- Qarqijeq Location within Iran
- Coordinates: 37°52′54″N 55°57′39″E﻿ / ﻿37.88167°N 55.96083°E
- Country: Iran
- Province: Golestan
- County: Maraveh Tappeh
- District: Central
- Rural District: Maraveh Tappeh

Population (2016)
- • Total: 499
- Time zone: UTC+3:30 (IRST)

= Qarqijeq =

Village in Golestan province, Iran

Qarqijeq (قَرقيجَق) (Note: Also romanized as Qārqījeq; formerly known as Qarqojoq (قرقجق), also romanized as Qārqojoq; also known as Qaramjoq, Qargijek, and Qargijeq) is a village in Maraveh Tappeh Rural District of the Central District in Maraveh Tappeh County, Golestan province, Iran.

==Demographics==
===Population===
At the time of the 2006 National Census, the village's population, as Qarqojoq, was 457 in 88 households, when it was in the former Maraveh Tappeh District of Kalaleh County.
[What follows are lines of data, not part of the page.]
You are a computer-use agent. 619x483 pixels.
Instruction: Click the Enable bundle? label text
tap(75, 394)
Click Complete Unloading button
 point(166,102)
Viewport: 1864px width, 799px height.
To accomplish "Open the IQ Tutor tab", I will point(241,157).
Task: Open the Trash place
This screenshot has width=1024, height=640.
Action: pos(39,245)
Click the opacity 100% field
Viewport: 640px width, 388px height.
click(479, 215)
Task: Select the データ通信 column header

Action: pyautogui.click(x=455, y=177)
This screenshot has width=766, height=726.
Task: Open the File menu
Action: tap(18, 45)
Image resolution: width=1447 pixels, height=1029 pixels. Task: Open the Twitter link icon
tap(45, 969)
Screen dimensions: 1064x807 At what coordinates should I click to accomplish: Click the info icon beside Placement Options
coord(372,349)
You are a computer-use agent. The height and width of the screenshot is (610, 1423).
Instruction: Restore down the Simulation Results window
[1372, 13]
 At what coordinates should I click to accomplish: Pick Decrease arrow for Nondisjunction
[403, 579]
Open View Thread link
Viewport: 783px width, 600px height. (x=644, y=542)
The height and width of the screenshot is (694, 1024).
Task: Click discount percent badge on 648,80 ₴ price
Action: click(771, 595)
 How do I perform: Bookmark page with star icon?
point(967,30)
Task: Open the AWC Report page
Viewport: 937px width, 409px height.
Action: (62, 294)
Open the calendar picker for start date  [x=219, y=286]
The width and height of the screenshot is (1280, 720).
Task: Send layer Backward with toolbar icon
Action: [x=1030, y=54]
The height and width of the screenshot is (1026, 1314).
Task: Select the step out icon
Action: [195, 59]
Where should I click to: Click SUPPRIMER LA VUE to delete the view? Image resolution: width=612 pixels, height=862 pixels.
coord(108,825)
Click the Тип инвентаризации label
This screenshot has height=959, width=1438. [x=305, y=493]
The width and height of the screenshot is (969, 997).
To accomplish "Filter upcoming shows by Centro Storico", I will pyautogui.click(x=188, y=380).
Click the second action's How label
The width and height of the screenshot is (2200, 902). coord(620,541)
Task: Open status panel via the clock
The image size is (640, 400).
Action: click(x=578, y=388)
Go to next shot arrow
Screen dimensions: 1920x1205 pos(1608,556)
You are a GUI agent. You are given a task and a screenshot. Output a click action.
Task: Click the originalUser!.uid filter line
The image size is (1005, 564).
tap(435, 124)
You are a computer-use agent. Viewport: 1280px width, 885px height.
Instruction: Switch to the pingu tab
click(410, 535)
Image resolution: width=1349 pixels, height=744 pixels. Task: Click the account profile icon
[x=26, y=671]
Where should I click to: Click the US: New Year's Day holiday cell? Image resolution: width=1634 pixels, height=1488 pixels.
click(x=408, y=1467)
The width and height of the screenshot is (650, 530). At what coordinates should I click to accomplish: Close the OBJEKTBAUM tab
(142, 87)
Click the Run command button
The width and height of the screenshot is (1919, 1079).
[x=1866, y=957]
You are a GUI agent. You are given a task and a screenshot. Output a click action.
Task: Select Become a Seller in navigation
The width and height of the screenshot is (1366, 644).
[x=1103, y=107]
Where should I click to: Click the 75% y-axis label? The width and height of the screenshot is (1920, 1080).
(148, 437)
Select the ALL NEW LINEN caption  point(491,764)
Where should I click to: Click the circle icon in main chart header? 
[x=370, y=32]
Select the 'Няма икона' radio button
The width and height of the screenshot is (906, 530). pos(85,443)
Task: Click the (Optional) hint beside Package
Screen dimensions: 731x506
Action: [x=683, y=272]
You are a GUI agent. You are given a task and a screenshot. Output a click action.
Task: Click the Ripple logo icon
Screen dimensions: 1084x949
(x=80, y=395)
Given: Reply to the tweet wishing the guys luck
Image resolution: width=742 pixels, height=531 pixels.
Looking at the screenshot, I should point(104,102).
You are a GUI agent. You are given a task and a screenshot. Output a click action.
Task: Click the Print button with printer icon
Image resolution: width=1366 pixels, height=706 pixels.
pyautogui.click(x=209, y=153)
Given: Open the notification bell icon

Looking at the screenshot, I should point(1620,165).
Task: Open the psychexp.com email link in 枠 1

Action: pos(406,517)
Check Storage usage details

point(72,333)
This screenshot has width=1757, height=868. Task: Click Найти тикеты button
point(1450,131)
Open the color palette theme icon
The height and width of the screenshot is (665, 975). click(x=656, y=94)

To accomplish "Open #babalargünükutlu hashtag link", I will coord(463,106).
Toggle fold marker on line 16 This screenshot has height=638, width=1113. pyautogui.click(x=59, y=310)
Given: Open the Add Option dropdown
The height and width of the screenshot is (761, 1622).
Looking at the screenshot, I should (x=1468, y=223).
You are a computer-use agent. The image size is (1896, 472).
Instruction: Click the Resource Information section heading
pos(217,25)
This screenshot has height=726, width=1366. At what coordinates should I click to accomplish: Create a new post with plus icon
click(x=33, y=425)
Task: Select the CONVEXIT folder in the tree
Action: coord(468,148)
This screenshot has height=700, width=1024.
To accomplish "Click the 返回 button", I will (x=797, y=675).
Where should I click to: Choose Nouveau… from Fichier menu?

The following census in 2011 counted 485 people in 108 households, by which time the district had been separated from the county in the establishment of Maraveh Tappeh County. The rural district was transferred to the new Central District, and the village was listed as Qarqijeq. The 2016 census measured the population of the village as 499 people in 128 households.